Jakarta, CNN Indonesia —
Pemerintah Amerika Serikat disebut “muka dua”, gara-gara mengirimkan sistem antirudal ke Israel bersamaan dengan pernyataan bahwa mereka akan menyetop bantuan militer ke negara Zionis tersebut.
AS sebelumnya mengatakan akan menyetop bantuan militer ke Israel, sebagai bentuk kepatuhan terhadap hukum AS yang melarang dukungan militer terhadap negara-negara yang menghalangi bantuan kemanusiaan, seperti agresi Israel ke Gaza.
Pengumuman AS soal pengerahan pasukan ke Israel, dan pernyataan pada hari yang sama bahwa Israel harus memperbaiki situasi kemanusiaan di Gaza, menandakan pendekatan yang “tidak konsisten” dari sebuah pemerintahan.
Juru bicara Kementerian Luar Negeri AS, Matthew Miller, menolak mengungkapkan apa konsekuensi jika Israel gagal mematuhi permintaan AS soal perbaikan situasi di Gaza.
“Saya tidak akan berbicara mengenai hal itu hari ini,” kata Miller, dalam pernyataannya beberapa waktu lalu.

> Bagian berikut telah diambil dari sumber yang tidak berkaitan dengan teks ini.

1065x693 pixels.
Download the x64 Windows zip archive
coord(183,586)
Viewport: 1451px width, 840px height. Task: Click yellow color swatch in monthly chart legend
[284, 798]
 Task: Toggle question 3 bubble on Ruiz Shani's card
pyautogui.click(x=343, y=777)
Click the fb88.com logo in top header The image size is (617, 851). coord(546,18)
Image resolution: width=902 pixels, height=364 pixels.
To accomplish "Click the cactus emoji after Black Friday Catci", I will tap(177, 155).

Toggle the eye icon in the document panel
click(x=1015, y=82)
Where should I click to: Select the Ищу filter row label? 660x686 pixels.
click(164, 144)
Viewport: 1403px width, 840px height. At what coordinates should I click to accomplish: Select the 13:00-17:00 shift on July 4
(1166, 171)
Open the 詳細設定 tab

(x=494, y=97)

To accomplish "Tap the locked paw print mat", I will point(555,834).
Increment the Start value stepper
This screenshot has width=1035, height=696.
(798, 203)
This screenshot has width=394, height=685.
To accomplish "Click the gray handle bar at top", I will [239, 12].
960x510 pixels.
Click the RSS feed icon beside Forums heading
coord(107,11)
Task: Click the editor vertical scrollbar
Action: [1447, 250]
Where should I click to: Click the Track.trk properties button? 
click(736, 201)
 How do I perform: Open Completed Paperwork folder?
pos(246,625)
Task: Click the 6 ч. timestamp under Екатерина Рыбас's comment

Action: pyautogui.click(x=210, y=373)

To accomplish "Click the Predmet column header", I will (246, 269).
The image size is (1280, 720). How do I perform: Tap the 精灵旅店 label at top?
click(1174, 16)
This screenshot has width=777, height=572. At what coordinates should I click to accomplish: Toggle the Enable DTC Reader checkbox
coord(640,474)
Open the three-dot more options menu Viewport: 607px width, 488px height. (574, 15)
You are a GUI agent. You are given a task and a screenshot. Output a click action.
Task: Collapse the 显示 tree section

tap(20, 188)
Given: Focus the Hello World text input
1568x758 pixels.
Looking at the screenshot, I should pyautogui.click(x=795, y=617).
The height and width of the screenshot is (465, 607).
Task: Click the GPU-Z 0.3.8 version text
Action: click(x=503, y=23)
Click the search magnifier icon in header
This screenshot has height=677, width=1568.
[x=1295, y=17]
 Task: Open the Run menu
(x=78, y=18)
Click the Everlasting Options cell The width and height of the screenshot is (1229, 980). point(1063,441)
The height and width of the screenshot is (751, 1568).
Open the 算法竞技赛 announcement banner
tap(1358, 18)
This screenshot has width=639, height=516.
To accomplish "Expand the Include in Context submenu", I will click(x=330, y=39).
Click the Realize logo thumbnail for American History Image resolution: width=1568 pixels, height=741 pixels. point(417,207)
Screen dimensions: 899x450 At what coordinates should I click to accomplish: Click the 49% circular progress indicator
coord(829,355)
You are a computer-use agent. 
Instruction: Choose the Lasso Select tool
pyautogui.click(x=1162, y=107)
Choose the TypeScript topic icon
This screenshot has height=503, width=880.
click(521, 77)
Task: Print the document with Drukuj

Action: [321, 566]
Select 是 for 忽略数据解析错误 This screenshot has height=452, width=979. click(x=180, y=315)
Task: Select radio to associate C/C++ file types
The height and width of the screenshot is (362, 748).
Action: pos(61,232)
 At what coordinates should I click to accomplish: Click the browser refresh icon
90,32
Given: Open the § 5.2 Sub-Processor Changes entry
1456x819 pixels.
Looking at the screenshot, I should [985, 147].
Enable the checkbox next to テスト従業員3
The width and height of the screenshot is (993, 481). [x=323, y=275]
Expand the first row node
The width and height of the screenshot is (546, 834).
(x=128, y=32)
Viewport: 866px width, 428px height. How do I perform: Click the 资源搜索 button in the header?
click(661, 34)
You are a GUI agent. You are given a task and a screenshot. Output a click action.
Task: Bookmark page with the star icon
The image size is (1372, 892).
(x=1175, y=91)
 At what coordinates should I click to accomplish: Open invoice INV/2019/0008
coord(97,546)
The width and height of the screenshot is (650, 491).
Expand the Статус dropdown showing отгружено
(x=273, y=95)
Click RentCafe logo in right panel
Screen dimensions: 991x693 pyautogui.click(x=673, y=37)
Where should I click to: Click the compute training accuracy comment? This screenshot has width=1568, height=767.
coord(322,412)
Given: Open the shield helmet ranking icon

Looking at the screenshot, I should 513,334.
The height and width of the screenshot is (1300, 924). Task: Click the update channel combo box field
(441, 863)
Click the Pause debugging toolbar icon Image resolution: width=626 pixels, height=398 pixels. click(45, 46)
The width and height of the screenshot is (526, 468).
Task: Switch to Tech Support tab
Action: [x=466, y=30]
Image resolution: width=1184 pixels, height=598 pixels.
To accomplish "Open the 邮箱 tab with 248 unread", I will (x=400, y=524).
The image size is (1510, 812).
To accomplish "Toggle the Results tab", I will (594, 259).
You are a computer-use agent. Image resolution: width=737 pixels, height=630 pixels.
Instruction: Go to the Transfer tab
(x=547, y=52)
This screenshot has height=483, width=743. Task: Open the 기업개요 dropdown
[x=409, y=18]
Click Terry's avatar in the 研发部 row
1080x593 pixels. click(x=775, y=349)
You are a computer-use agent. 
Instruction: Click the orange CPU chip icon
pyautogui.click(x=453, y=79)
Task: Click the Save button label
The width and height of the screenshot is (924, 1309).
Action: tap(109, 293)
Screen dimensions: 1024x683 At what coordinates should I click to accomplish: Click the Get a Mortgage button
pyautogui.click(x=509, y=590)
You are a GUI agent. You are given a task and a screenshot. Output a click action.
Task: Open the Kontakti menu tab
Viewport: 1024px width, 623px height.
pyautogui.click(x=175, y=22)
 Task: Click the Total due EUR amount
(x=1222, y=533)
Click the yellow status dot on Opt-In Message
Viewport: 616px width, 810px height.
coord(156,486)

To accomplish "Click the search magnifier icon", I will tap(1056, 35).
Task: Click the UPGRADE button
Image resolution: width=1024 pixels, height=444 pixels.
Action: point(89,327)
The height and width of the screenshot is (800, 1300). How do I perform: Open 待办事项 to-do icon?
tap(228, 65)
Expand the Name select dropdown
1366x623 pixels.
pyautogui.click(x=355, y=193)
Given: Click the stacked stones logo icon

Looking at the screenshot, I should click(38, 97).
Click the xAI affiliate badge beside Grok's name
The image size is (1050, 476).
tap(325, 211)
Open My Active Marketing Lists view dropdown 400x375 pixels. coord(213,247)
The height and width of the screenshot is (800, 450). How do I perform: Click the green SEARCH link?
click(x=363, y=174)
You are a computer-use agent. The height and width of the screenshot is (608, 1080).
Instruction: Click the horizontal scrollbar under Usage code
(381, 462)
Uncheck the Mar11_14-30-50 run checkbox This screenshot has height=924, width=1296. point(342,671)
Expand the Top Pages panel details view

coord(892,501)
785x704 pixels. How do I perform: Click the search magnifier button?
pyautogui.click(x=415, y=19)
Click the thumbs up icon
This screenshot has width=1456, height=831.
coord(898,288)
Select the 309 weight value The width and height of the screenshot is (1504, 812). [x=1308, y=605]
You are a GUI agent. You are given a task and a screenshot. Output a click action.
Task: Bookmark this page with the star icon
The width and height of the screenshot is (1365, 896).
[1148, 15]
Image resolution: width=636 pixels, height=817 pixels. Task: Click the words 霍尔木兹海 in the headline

Dalam surat pribadi pada Selasa (15/10) kemarin, Menteri Luar Negeri AS Antony Blinken dan Menteri Pertahanan Lloyd Austin, mendesak Menteri Pertahanan Israel Yoav Gallant dan Menteri Urusan Strategis Ron Dermer, untuk menerapkan serangkaian “tindakan konkret” dengan batas waktu 30 hari untuk membalikkan situasi kemanusiaan yang memburuk di Gaza.
AS sebelumnya sempat menghentikan pengiriman ribuan bom ke Israel awal tahun ini, karena militer Zionis berencana memperluas operasi mereka di Gaza selatan.
Namun AS lagi-lagi melanjutkan dan terus memasok senjata ke Israel, bahkan ketika negara itu meningkatkan serangannya di Gaza dan Lebanon.
“Surat yang ditandatangani bersama oleh Menlu dan Menhan mengindikasikan adanya peningkatan kekhawatiran dan ancaman di sini, terlepas dari apakah pemerintah melaksanakannya atau tidak,” kata eks penasihat hukum Kemlu AS,Brian Finucane.
“Penting untuk dicatat bahwa ada standar hukum selama konflik ini berlangsung, dan pemerintah Biden belum menegakkannya. Mungkin situasinya sangat buruk di Gaza utara sehingga perhitungan politik telah berubah, dan mereka mungkin akhirnya memutuskan untuk menerapkan hukum AS,” imbuh Finucane, yang juga penasihat senior program AS di International Crisis Group.
Ancaman AS ke Israel juga jadi pertanyaan. Pengerahan pasukan ke Israel justru mengirim pesan yang jauh lebih konkret tentang dukungan berkelanjutan AS, tidak peduli seberapa buruk situasi keamanannya.
Direktur Asosiasi Kebijakan di Center for Constitutional Rights, Brad Parker, mengatakan pengerahan pasukan ini semakin mendorong AS ke dalam perang, sementara para pejabat AS terus mengumbar janji-janji manis soal diplomasi.
“Daripada memaksakan de-eskalasi atau bertindak untuk mengendalikan pejabat Israel, Presiden Biden justru menggandakan upaya untuk meyakinkan para pemimpin Israel bahwa dia mendukung mereka,” ujar Parker.
“Semua warga AS seharusnya marah karena presiden yang tidak berdaya ini berpegang teguh pada interpretasi hukum yang sempit, yang bertentangan dengan tujuan hukum AS yang berlaku saat ini, untuk membenarkan pengerahan besar-besaran pasukan AS ke dalam konflik regional,” kata dia.
Ini bukan kali pertama AS meremehkan kewajiban hukumnya saat terlibat dalam konflik di luar negeri AS juga pernah ikut memerangi pemberontak Houthi di Yaman tanpa persetujuan Kongres.